これに対し小野組は、京都の裁判所に訴訟を起こします。その結果、裁判所は京都府に対し転籍を認めるよう命令をだしますが、京都府はこの判決を無視して応じませんでした。
京都府(行政)と裁判所(司法)の対決となってしまった小野組転籍問題は、新政府内の権力争いを反映したものでした。新政府内では征韓論をめぐり佐賀出身の参議江藤新平と長州出身の参議木戸孝允が対立していました。

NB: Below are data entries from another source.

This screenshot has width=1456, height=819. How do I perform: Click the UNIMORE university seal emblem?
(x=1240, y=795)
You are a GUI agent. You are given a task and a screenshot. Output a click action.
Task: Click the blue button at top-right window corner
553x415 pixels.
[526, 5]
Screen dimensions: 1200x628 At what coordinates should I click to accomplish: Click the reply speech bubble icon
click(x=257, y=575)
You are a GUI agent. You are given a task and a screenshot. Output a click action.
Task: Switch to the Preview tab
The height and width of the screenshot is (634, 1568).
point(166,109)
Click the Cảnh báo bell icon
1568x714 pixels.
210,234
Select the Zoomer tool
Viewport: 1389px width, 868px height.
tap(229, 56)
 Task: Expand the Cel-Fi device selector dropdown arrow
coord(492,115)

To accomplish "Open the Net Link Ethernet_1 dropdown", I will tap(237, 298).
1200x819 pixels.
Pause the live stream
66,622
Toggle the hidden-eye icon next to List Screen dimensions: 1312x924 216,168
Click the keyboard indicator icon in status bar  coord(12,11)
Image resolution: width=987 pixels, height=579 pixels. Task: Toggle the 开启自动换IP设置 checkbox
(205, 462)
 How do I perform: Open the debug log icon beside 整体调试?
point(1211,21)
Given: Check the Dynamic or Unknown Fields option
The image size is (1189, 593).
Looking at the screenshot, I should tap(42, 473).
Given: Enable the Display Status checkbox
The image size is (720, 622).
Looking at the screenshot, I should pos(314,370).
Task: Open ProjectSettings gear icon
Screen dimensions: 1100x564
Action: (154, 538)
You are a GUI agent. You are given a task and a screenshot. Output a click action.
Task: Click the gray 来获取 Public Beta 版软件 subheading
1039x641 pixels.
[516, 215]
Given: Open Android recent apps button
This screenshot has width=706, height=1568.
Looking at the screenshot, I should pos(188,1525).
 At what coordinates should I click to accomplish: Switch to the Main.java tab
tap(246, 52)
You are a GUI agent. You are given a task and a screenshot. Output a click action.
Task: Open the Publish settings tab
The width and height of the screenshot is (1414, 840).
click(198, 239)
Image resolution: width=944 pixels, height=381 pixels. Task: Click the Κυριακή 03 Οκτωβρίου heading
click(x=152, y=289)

江藤は司法卿を務めたこともあり、司法省内に強い力を持っていたのです。司法の独立を無視するかのような槇村の態度に憤慨した江藤は、京都裁判所の裁判官に北畠治房を送り込み、小野組の転籍を認めるよう強く迫ります。
それでもなお命令に従わない京都府に対し業を煮やした司法省は、東京に来ていた槇村の身柄を拘束し収監するという強硬手段に打って出たのです。槇村とともに京都の復興をすすめてきた覚馬は、槇村の窮地を救うべく八重を伴い東京へ向かいます。
東京では、岩倉具視や木戸孝允、江藤新平と面会をして、槇村の赦免を嘆願するのです。征韓論に敗れた江藤新平が参議を辞職したのを機に、岩倉具視の政治決断で槇村は釈放されます。京都府は小野組の転籍を認め、槇村には罰金刑が科され再び京都府の行政を担うことになったのです。